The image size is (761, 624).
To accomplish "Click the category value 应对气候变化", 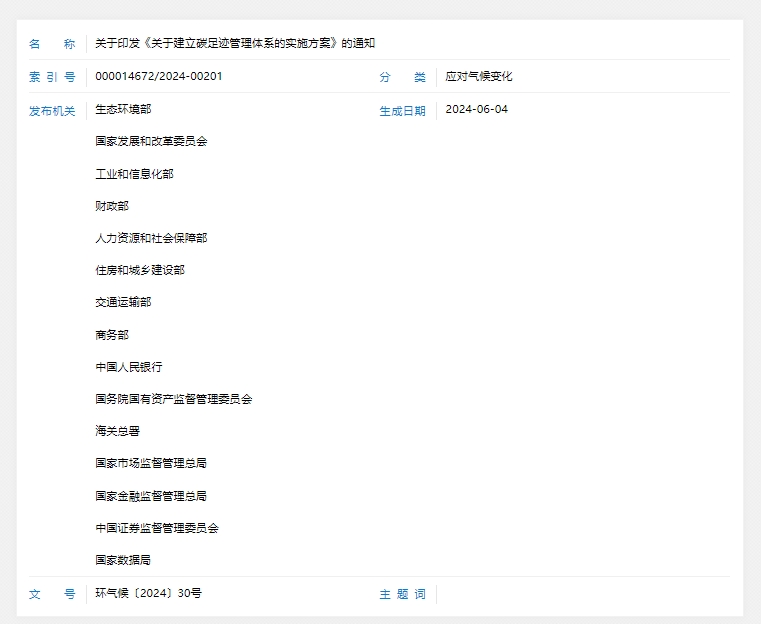I will [479, 77].
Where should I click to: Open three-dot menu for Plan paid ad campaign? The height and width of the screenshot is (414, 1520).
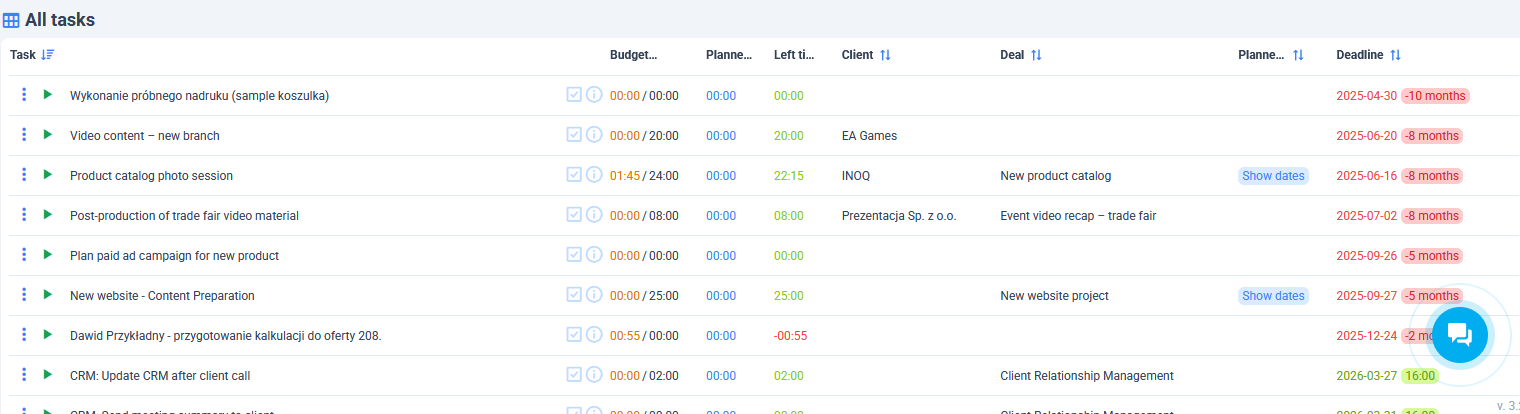tap(24, 255)
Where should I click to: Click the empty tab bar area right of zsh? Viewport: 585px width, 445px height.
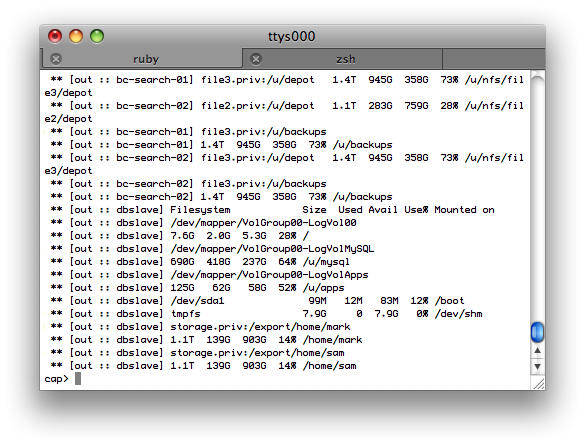494,59
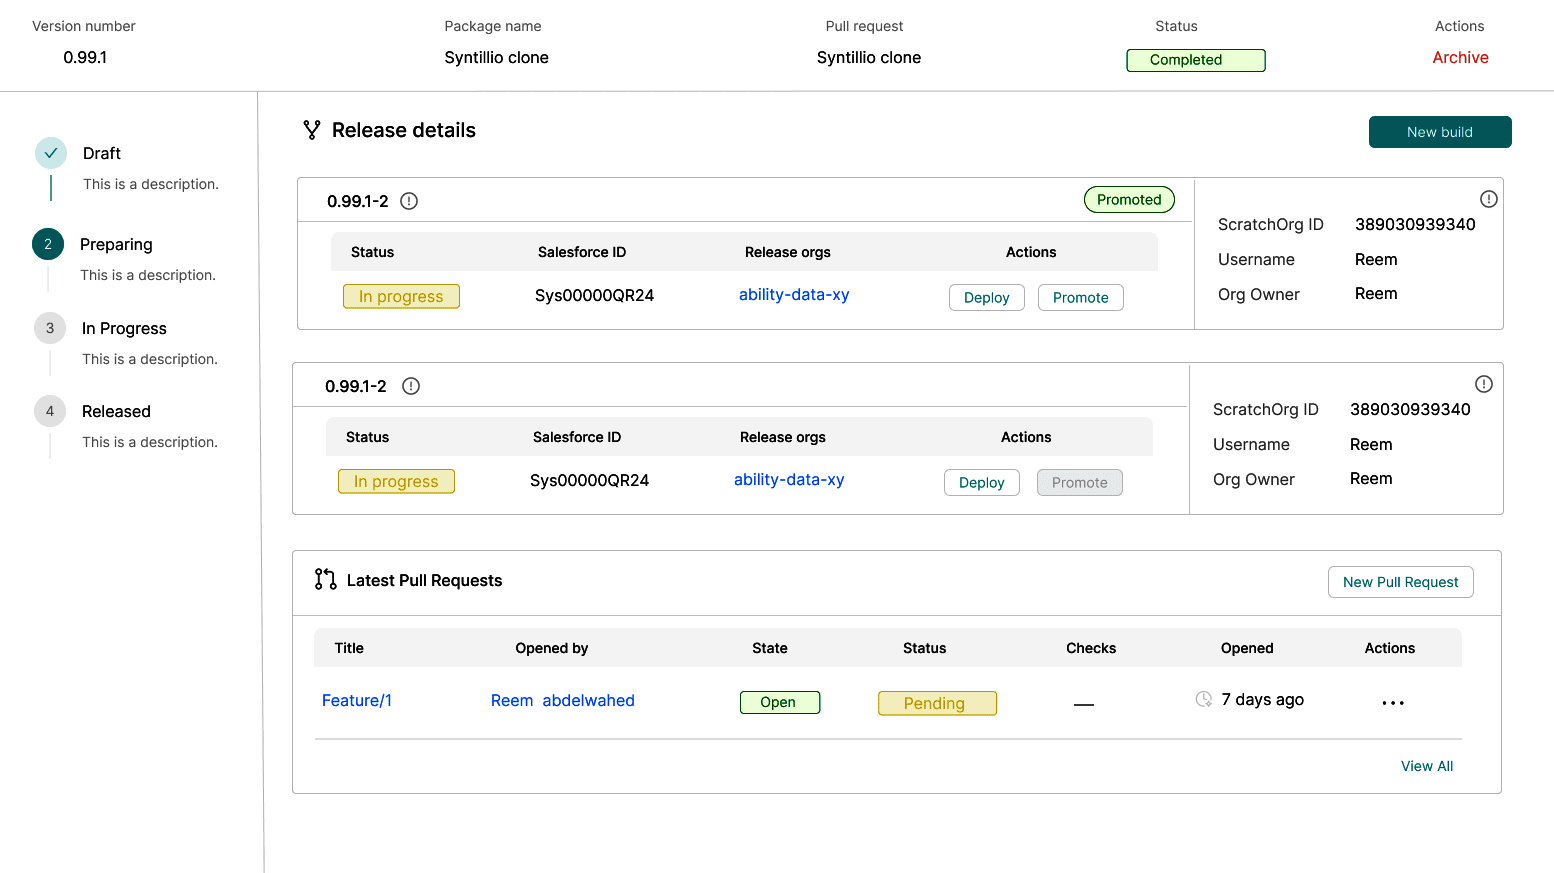
Task: Click the New build button
Action: (1439, 132)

■ **ABOUT THIS EXERCISE**
Beginning with the line that contains "Where should I click to: Open", repeat every remaining line of the data exactly, the last line included, and omit pictures.

■ **WRITTEN ANSWER**
Where should I click to: Open three-dot menu for Plan paid ad campaign? The height and width of the screenshot is (414, 1520).
tap(24, 255)
Where should I click to: Click the empty tab bar area right of zsh? Viewport: 585px width, 445px height.
494,59
Task: Click the New build button
Action: (1439, 132)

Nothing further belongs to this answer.